No Doorknobs Needed For This Nitrogen Laser Build

Sometimes the decision to tackle a project or not can boil down to sourcing parts. Not everything is as close as a Digi-Key or Mouser order, and relying on the availability of surplus parts from eBay or other such markets can be difficult. Knowing if and when a substitute will work for an exotic part can sometimes be a project all on its own.

Building lasers is a great example of this, and [Les Wright] recently looked at substitutes for hard-to-find “doorknob” capacitors for his transversely excited atmospheric lasers. We took at his homebrew TEA lasers recently, which rely on a high voltage supply and very rapid switching to get nitrogen gas to lase. His design uses surplus doorknob caps, big chunky parts rated for very high voltages but also with very low parasitic inductance, which makes them perfect for the triggering circuit.
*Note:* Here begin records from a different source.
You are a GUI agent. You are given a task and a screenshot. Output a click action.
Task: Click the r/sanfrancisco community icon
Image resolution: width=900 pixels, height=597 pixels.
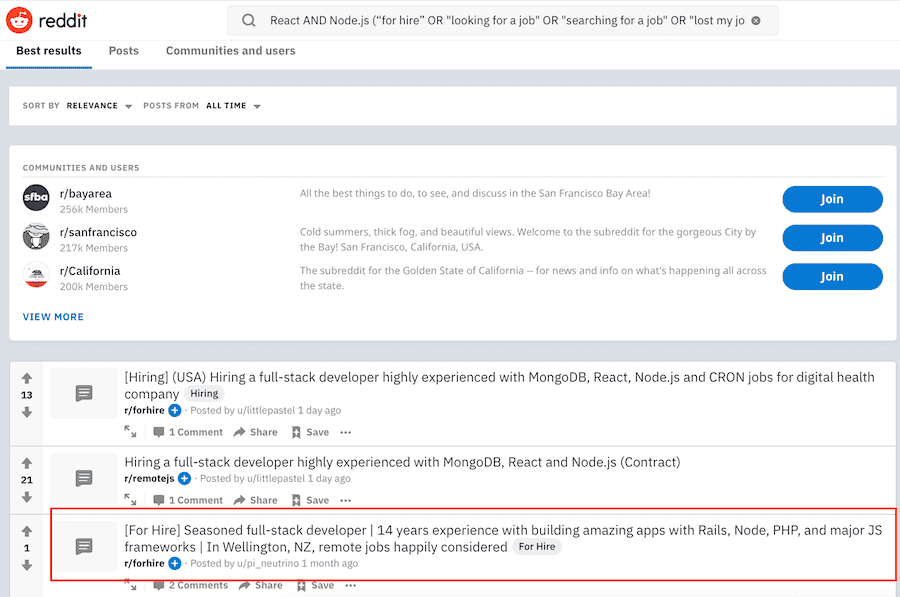tap(36, 238)
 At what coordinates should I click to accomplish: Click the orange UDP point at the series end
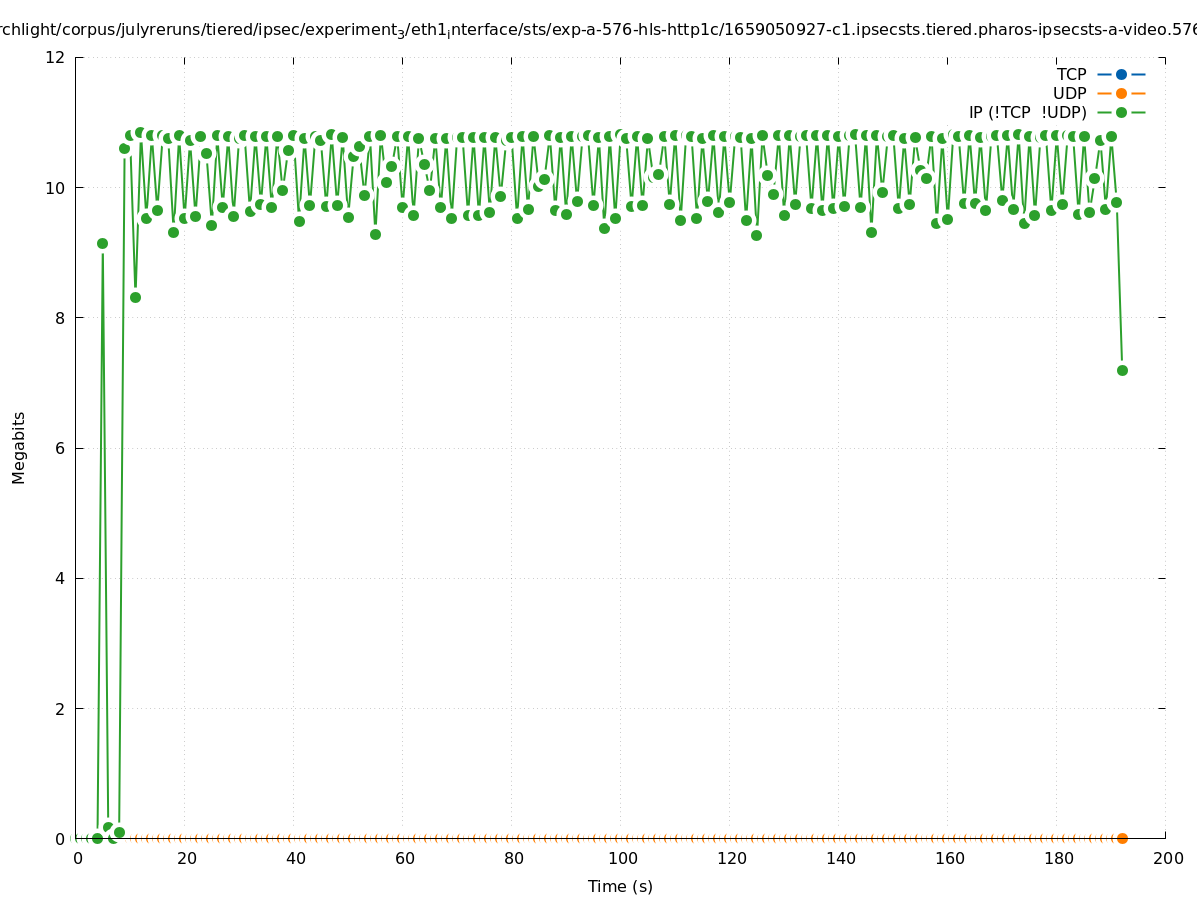click(x=1122, y=838)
[Les] tried to substitute cheaper and easier-to-find ceramic power caps with radial wire leads rather than threaded lugs. With a nominal 40-kV rating, one would expect these chunky blue caps to tolerate the 17-kV power supply, but as he suspected, the distance between the leads was short enough to result in flashover arcing. Turning down the pressure in the spark gap chamber helped reduce the flashover and prove that these caps won’t spoil the carefully engineered inductive properties of the trigger. Check out the video below for more details.

Thanks to [Les] for following up on this and making sure everyone can replicate his designs. That’s one of the things we love about this community — true hackers always try to find a way around problems, even when it’s just finding alternates for unobtanium parts.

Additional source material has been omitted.